Their plan has required C'mell and Jestocost to work closely together, and C'mell (working for the first time with a human who respects her intelligence) falls in love with Jestocost, but he suppresses his own feelings as a distraction, and they separate when the plan succeeds. They only meet again once, many years later when the underpeople are well on their way to achieving their rights. Their discussion is friendly, but C'mell is privately saddened by Jestocost's lack of romantic feeling toward her.

Ultimately, during Jestocost's life, underpeople achieve a lower-grade citizenship, for which their efforts were partly responsible. The story of Jestocost and C'mell never becomes public, but a folk song among the underpeople entitled "The Ballad of Lost C'mell" tells a poetic and partial version of the events.

On his deathbed, many years after C'mell has died of old age, Jestocost has a brief telepathic conversation, apparently with the E'telekeli's successor, in which he learns that she never loved anyone but him. The telepathic underperson assures Jestocost that his name will be linked with C'mell's forever in history and folklore.
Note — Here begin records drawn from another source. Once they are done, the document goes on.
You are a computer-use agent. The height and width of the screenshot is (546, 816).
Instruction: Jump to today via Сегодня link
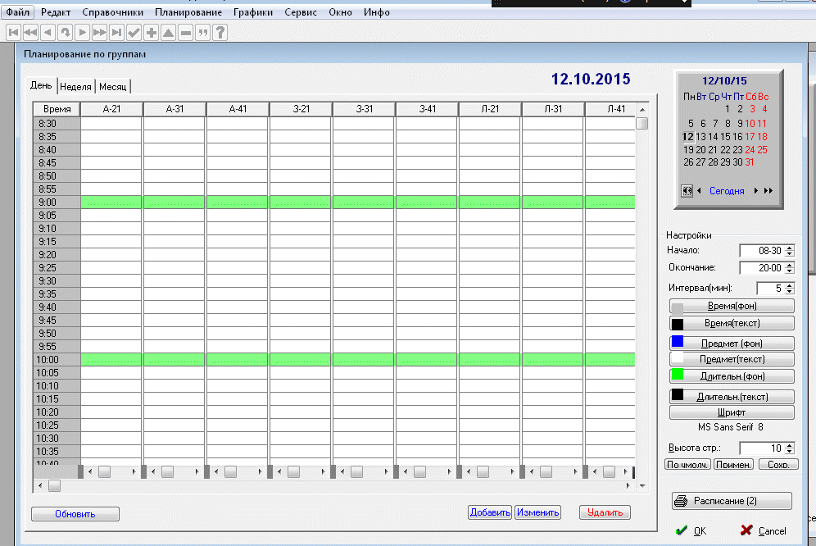click(727, 191)
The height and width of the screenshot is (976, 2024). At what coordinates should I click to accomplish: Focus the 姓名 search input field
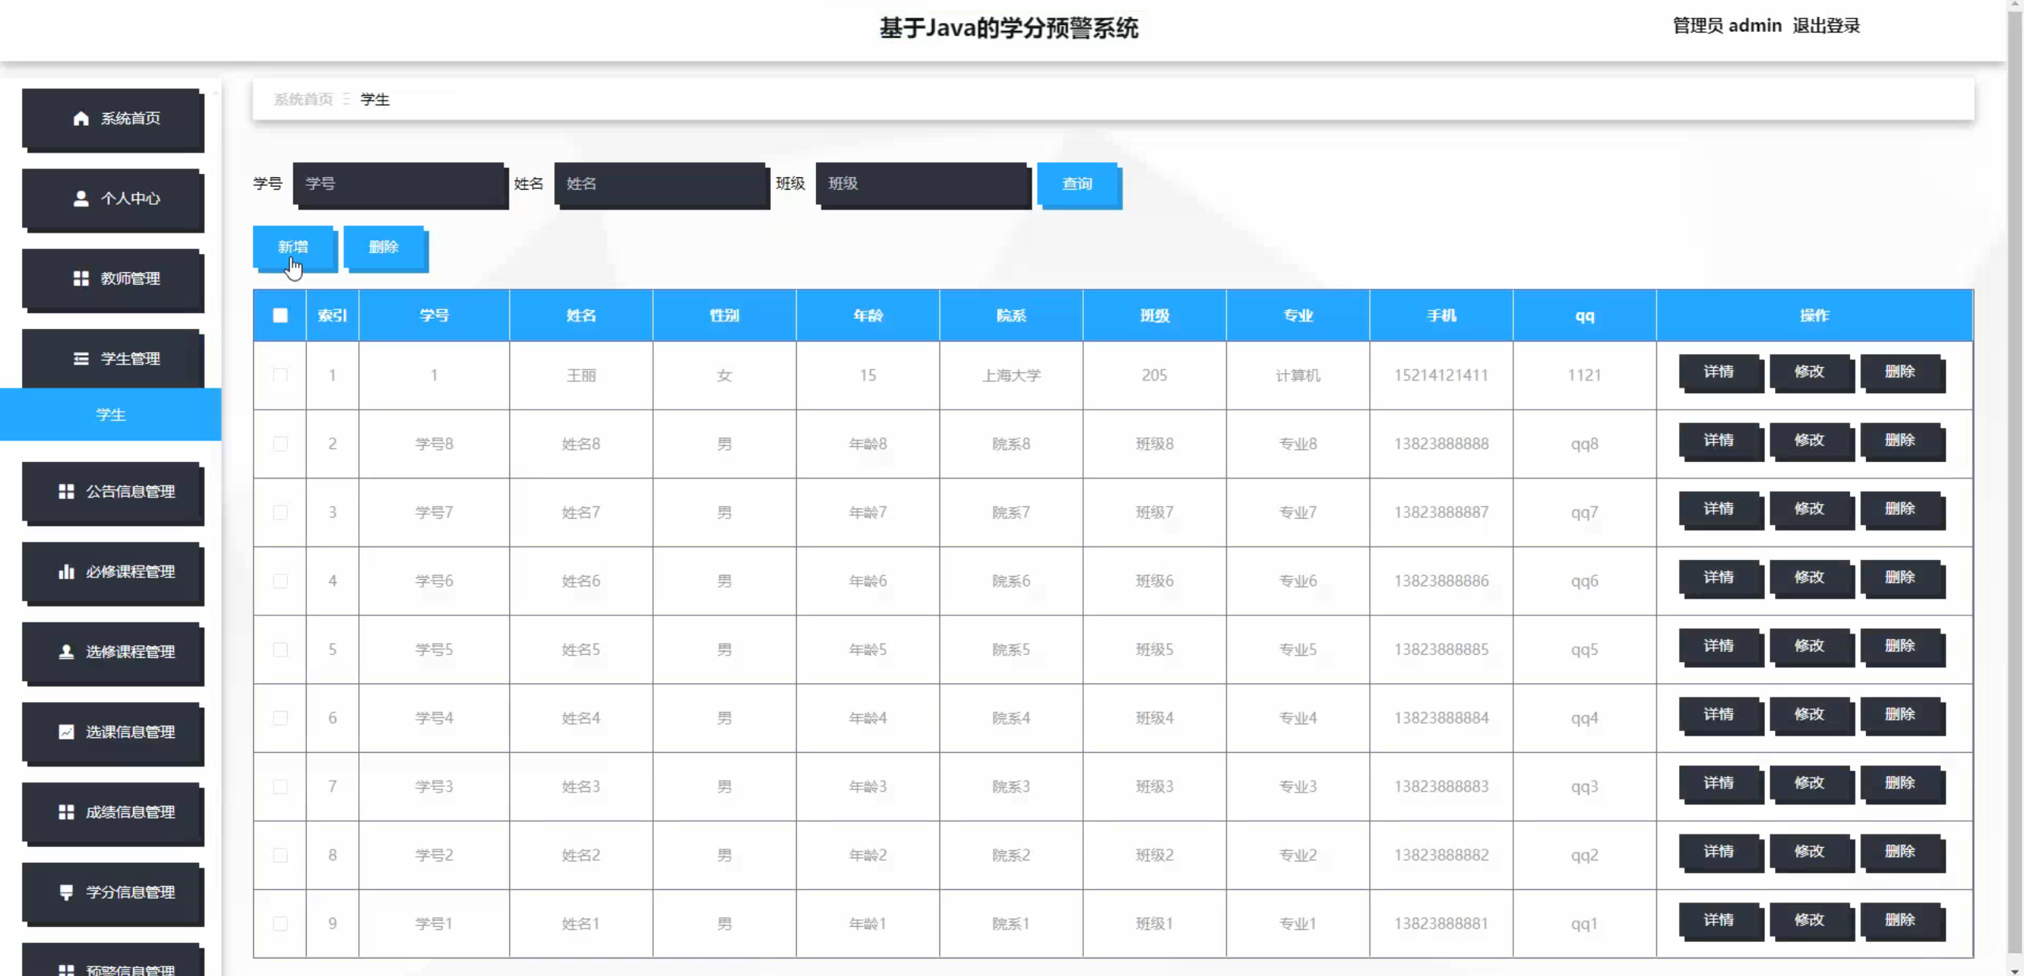tap(660, 184)
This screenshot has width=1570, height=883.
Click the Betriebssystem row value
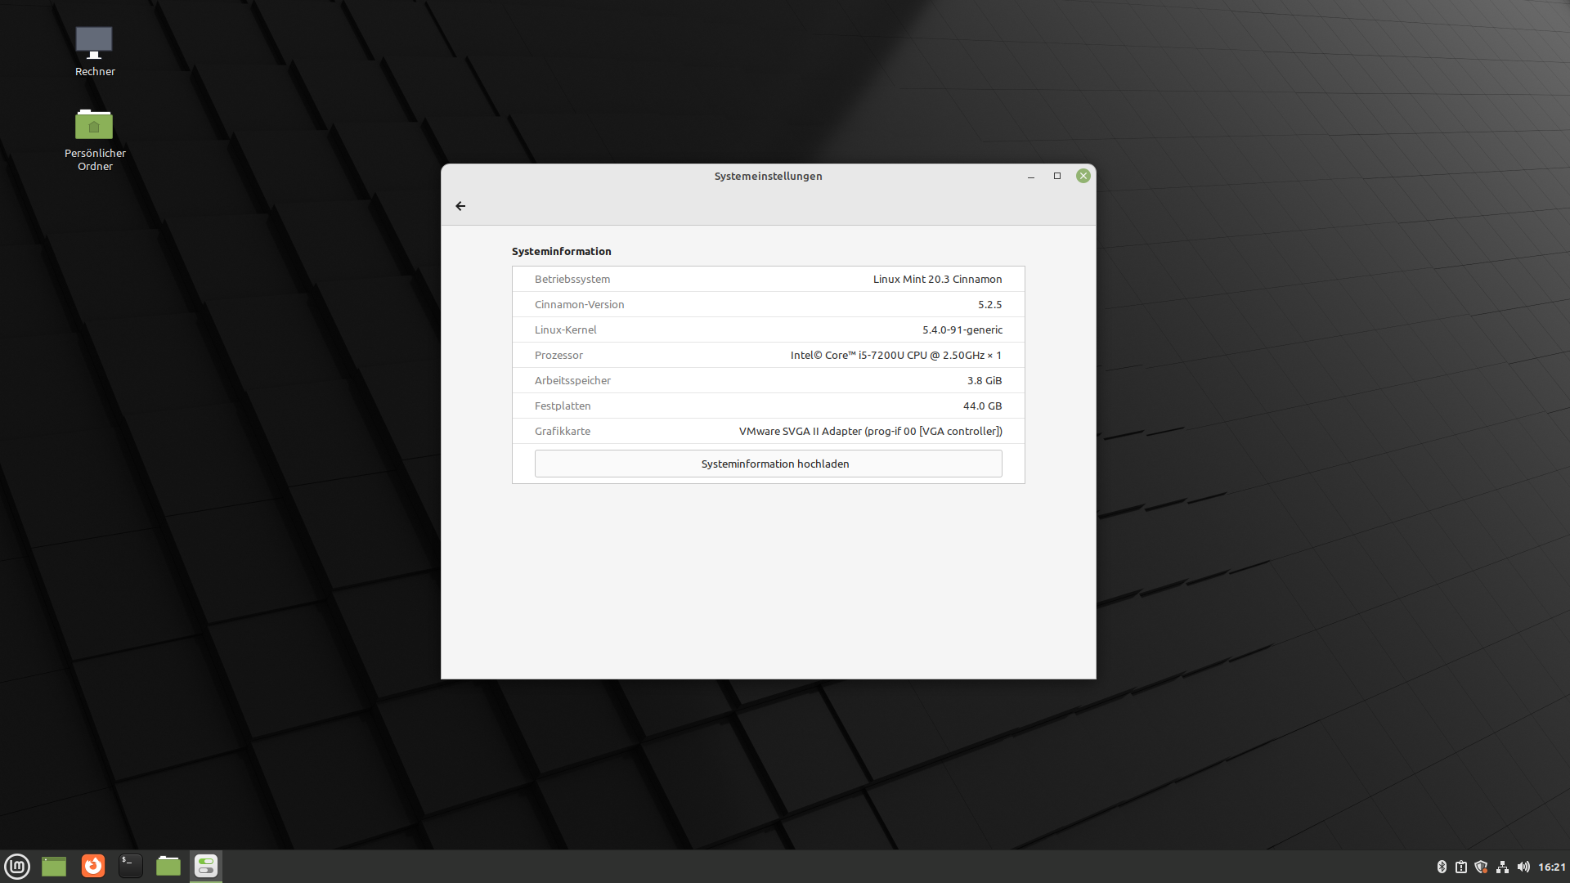pos(937,279)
==Connections with other works==
Smith's novel Norstrilia is partly a sequel to "The Ballad of Lost C'Mell". The novel is set a few years after the main part of the novella; includes all of the main characters; and is concerned with some of the same issues. C'mell also appears in Smith's story "Alpha Ralpha Boulevard", which takes place earlier in terms of chronology and publication order.
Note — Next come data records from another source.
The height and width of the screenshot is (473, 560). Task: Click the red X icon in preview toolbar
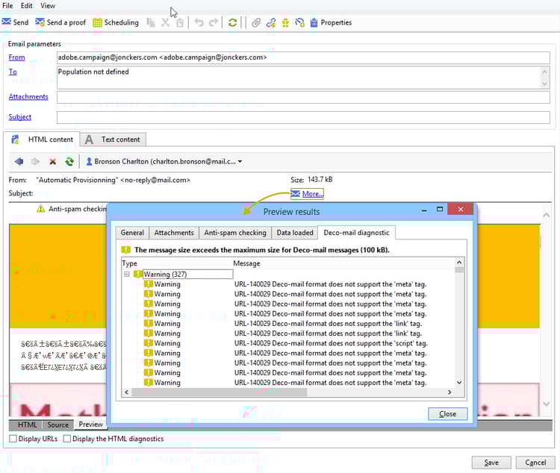tap(52, 161)
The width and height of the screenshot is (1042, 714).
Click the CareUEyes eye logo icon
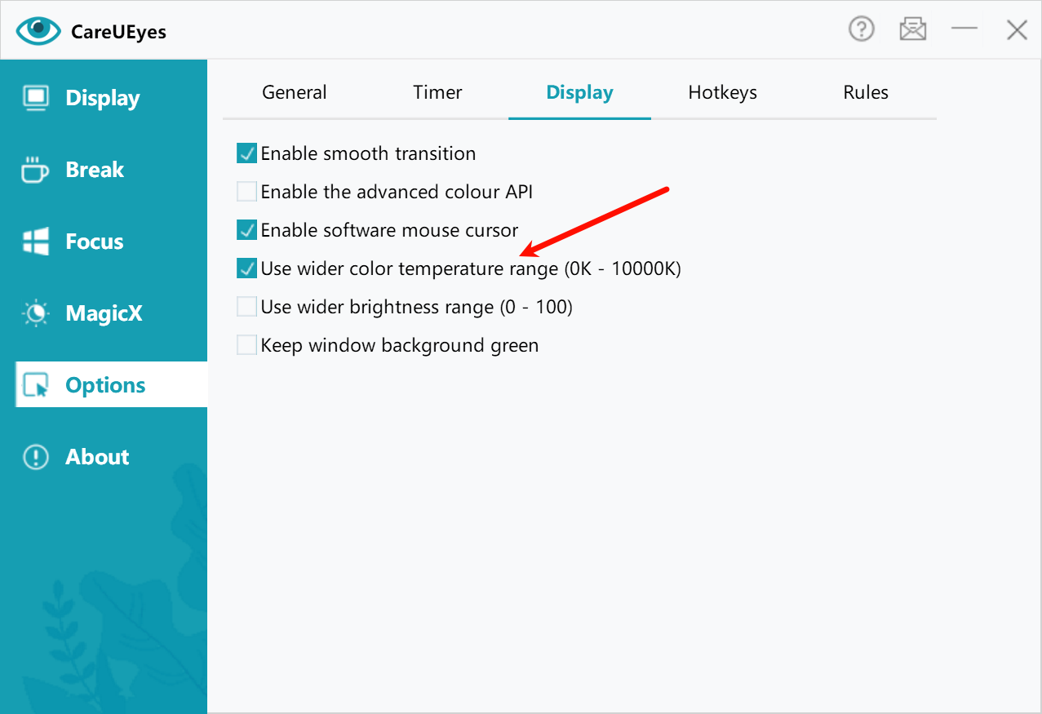38,31
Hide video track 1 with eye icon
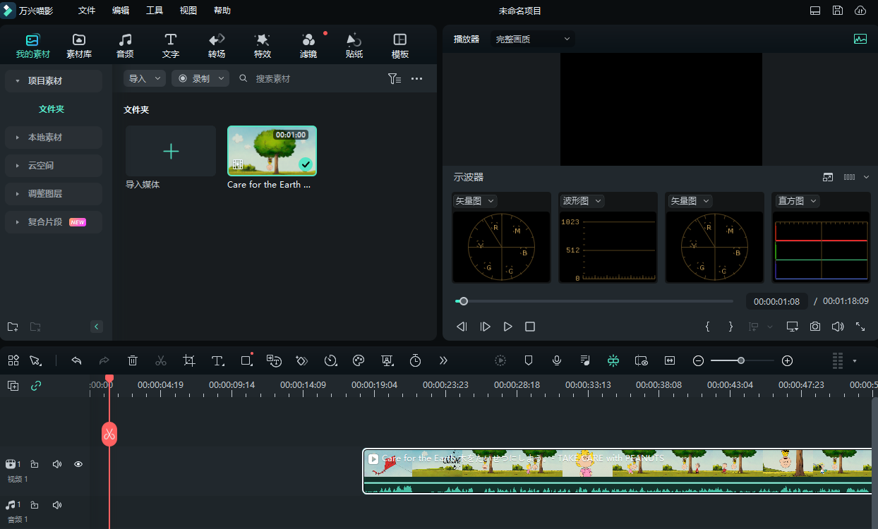 [x=78, y=464]
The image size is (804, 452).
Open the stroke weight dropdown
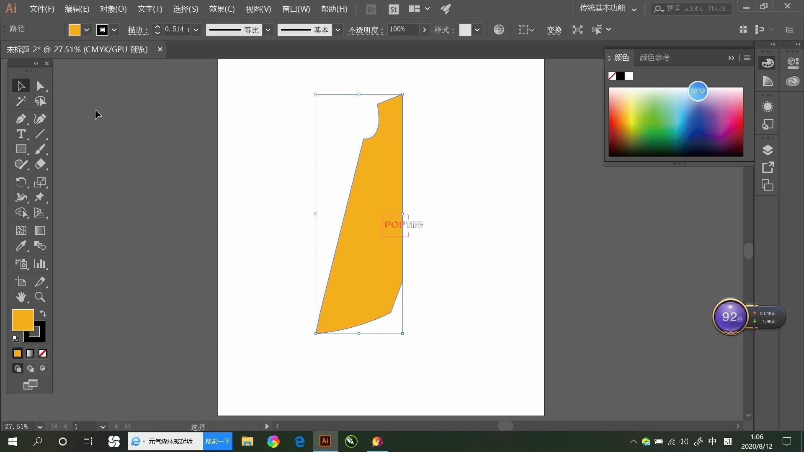click(196, 30)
C'mell's adventures take place during the early years of the Rediscovery of Man period. According to J. J. Pierce's conjectural timeline of the Instrumentality of Mankind (included in We, the Underpeople and other collections of Smith's stories), this period seems to be sometime between AD 15,000 and 16,000.

"The Ballad of Lost C'Mell" was included in The Science Fiction Hall of Fame, Volume Two, a collection of the 22 best science fiction novellas published before the introduction of the Nebula Awards in 1965, as selected by the Science Fiction and Fantasy Writers of America.

The name "C'mell" is derived from that of Smith's pet cat, Melanie. As an aside, the 'M' of the name C'mell is often capitalized in the title of this novella, but in the text it remains uncapitalized.

The novella's title was not the one that Smith originally proposed, but it was derived from the text by Galaxy magazine's editor Frederik Pohl. This was one of several of Smith's proposed titles that Pohl changed for publication, because he disliked the originals. Pohl's new titles are all derived from the texts of the stories, in order to retain the character of Smith's writing.